Hacker News new | ask | show | jobs
by ravenstine 2161 days ago
Is there any advantage in writing a custom file system for a niche purpose? It seems like most file systems are just different variations of managing where/when files are written simultaneously. Could a file system written specifically for something like PostgreSQL cut out the middle-man and increase performance?
3 comments

Yes. Oracle has done this (ASM) to eliminate overhead, implement fault tolerance and provide a storage management interface based on SQL, for example.

I once made a 'file system' to mount cpio archives (read-only) in an embedded system. Cpio is an extremely simple format to generate and edit (in code) and mounting it directly was very effective.

I suspect operating on block storage directly may both be easier and more reliable for databases, since about 75 % of the complication in writing transactional I/O software is working around the kernel's behavior.
Kernel's fsyncing behavior is one thing, but just relying on a massive amount of fragile C code running in kernel is a significant liability, especially if your software is a centralized database and crashes, panics will bring down everything.
Yes, and also the traditional answer was that the kernel handles weird and complicated hardware and can talk to RAID controllers properly, but nowadays hardware has much less variance, and RAID is rare (and arguably unnecessary for a direct-IO database).

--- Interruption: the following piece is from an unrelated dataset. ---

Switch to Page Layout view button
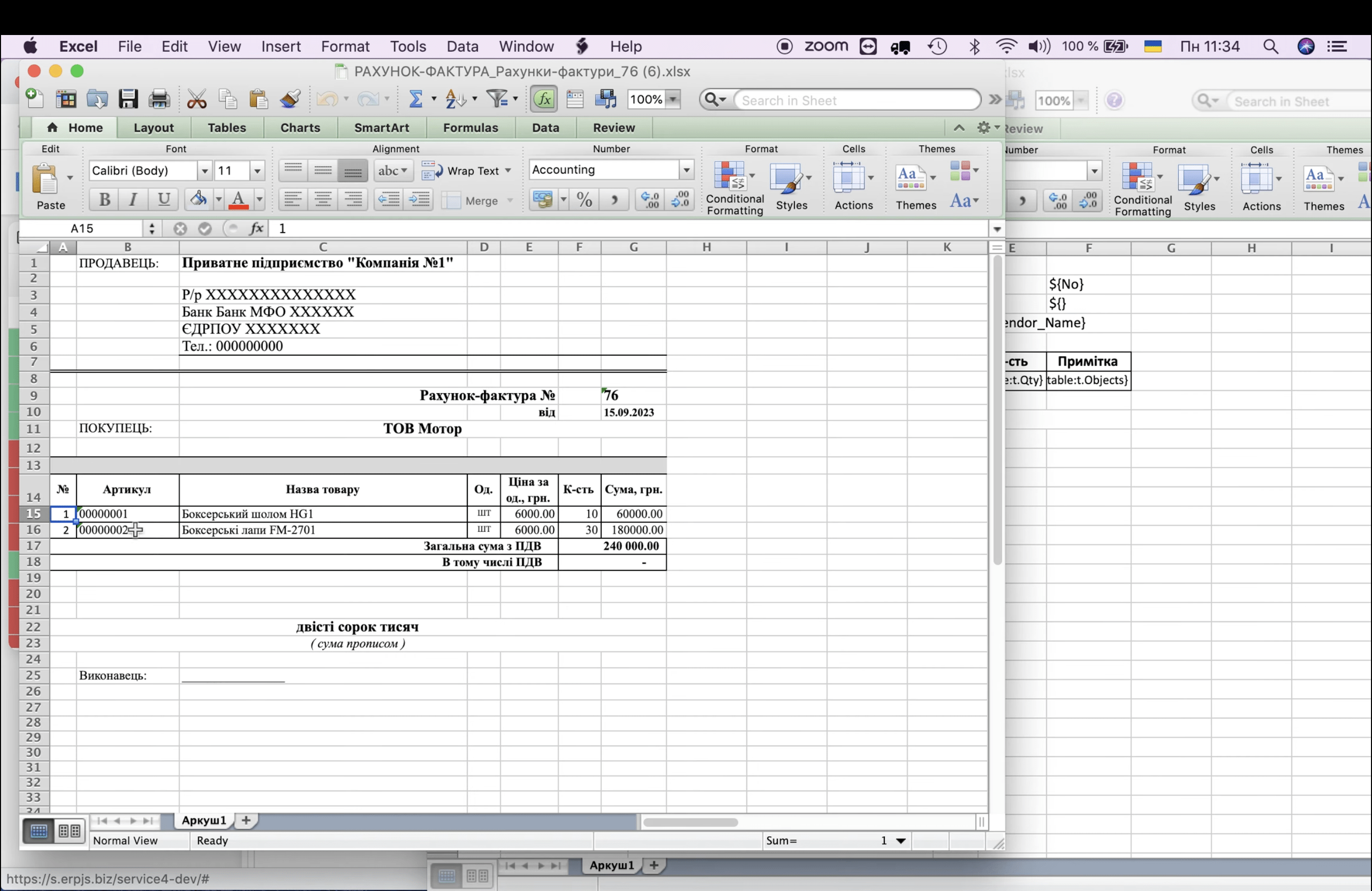The width and height of the screenshot is (1372, 891). (x=70, y=831)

I think it'd be viable for an enterprise-y database to do IO directly over NVMe. Imagine the efficiency and throughput gains you could get from a database that (1) has a unified view of memory allocation in the system (2) directly performs its page-level IO on the storage devices.

Wow this comment just made me fall down a rabbit hole. I've only just surfaced. The Kaitai project actually comes with some pre-defined bindings for cpio which meant I was up and running very quickly.

https://formats.kaitai.io/cpio_old_le/index.html

Yes, cpio is ancient and simple and very easy to work with. The Kaitai project didn't exist at the time; I used the C structs documented in man pages.
You may be interested in a paper written by the Ceph team: "File Systems Unfit as Distributed Storage Backends: Lessons from 10 Years of Ceph Evolution"

https://www.pdl.cmu.edu/PDL-FTP/Storage/ceph-exp-sosp19.pdf

There are definitely some significant benefits you can get from managing your own storage, rather than using a filesystem.

Yes, this is common in database engines. Doing so allows you to optimize the file system along a very different set of performance tradeoffs and assumptions than a typical generic file system. Beyond that, it also gives you direct control of file system behavior, the lack of which is a source of code complexity and edge cases. This is not transparent to the database, something like PostgreSQL would need to have its storage layer redesigned to explicitly take advantage of the guarantees.

It isn't just about performance gains, which are substantial, it also greatly simplifies the design and code by eliminating edge cases, undesirable behaviors, and variability in behavior across different deployment environments.